TASK: Among the entries below, extract exactly the lines that run from the one with "Instruction: Click chevron" through the one with "Click the text", both ends included.

::: EXERCISE INPUTS :::

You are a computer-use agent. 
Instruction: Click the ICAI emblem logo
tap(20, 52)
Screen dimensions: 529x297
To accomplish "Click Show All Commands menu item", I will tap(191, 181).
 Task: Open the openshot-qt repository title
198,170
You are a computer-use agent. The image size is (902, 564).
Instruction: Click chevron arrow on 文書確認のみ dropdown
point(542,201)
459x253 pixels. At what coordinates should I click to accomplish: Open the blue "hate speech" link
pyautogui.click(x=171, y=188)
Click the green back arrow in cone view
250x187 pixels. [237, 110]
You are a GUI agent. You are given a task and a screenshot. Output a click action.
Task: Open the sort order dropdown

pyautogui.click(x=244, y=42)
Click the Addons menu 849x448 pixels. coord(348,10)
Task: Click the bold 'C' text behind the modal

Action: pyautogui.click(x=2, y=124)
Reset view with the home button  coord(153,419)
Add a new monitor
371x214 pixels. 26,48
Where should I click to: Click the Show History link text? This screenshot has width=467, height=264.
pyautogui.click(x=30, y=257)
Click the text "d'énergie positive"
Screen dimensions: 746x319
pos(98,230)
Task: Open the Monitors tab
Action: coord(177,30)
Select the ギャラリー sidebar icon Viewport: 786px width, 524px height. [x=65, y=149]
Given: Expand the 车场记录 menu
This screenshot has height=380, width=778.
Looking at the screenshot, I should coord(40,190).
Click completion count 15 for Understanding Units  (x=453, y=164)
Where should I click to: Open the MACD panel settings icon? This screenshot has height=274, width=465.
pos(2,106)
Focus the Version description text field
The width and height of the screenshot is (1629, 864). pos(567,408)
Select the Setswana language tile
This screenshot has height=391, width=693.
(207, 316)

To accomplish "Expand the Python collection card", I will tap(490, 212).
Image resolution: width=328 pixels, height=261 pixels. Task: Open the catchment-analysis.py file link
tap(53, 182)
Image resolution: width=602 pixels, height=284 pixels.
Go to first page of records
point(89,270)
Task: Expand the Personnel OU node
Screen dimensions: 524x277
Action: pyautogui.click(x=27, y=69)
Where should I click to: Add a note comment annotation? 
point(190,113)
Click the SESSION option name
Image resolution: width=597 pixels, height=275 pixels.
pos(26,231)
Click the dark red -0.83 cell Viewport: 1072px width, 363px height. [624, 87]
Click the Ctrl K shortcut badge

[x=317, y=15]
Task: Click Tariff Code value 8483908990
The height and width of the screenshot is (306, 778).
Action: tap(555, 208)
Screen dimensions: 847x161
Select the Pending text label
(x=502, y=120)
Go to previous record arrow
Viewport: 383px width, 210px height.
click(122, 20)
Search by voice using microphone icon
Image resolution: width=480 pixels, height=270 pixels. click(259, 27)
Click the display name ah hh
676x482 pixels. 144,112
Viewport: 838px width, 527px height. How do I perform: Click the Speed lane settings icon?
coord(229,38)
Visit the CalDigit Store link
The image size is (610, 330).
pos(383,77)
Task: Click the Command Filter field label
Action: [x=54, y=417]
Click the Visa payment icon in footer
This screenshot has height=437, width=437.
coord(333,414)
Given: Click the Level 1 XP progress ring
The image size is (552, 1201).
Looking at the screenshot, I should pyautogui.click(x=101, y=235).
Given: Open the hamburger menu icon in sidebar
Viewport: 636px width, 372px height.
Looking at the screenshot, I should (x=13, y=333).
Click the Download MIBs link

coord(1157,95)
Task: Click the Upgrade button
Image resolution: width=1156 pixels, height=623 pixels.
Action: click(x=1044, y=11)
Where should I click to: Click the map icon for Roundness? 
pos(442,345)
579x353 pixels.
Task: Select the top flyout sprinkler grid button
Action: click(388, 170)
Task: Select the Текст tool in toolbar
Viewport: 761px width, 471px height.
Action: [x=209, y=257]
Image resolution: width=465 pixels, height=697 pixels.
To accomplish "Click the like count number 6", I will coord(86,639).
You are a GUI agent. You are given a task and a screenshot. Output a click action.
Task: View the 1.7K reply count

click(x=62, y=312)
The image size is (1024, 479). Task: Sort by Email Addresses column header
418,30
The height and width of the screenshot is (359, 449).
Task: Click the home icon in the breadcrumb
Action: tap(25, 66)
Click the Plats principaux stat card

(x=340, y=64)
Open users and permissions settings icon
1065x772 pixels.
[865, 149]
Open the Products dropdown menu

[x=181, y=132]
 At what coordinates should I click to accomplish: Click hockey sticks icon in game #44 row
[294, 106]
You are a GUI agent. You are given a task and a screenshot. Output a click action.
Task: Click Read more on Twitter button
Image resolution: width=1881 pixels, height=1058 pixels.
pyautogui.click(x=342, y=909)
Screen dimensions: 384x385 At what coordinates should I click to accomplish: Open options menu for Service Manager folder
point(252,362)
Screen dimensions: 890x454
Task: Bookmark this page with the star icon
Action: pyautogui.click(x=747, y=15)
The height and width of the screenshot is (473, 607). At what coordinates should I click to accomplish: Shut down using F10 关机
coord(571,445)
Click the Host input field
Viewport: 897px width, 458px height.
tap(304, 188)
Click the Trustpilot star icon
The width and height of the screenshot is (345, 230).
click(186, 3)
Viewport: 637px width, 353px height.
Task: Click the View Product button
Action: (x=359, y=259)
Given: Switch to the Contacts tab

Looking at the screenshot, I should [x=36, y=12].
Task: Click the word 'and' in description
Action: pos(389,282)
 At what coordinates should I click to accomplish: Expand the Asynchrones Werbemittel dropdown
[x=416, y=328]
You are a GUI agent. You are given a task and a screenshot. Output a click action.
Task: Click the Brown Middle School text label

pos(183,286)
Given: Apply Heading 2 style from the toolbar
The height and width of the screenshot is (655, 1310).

:::

REPLY:
Instruction: Click chevron arrow on 文書確認のみ dropdown
point(542,201)
459x253 pixels. At what coordinates should I click to accomplish: Open the blue "hate speech" link
pyautogui.click(x=171, y=188)
Click the green back arrow in cone view
250x187 pixels. [237, 110]
You are a GUI agent. You are given a task and a screenshot. Output a click action.
Task: Open the sort order dropdown

pyautogui.click(x=244, y=42)
Click the Addons menu 849x448 pixels. coord(348,10)
Task: Click the bold 'C' text behind the modal

Action: pyautogui.click(x=2, y=124)
Reset view with the home button  coord(153,419)
Add a new monitor
371x214 pixels. 26,48
Where should I click to: Click the Show History link text? This screenshot has width=467, height=264.
pyautogui.click(x=30, y=257)
Click the text "d'énergie positive"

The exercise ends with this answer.